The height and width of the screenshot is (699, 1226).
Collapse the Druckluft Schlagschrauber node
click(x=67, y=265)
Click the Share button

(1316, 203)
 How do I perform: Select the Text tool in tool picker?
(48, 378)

* [REQUIRED TASK]:
Turn the entries above into a JSON list of strings, with one string per line and blank lines omitted.

* [ANSWER TO THE TASK]:
[
  "The height and width of the screenshot is (699, 1226).",
  "Collapse the Druckluft Schlagschrauber node",
  "click(x=67, y=265)",
  "Click the Share button",
  "(1316, 203)",
  " How do I perform: Select the Text tool in tool picker?",
  "(48, 378)"
]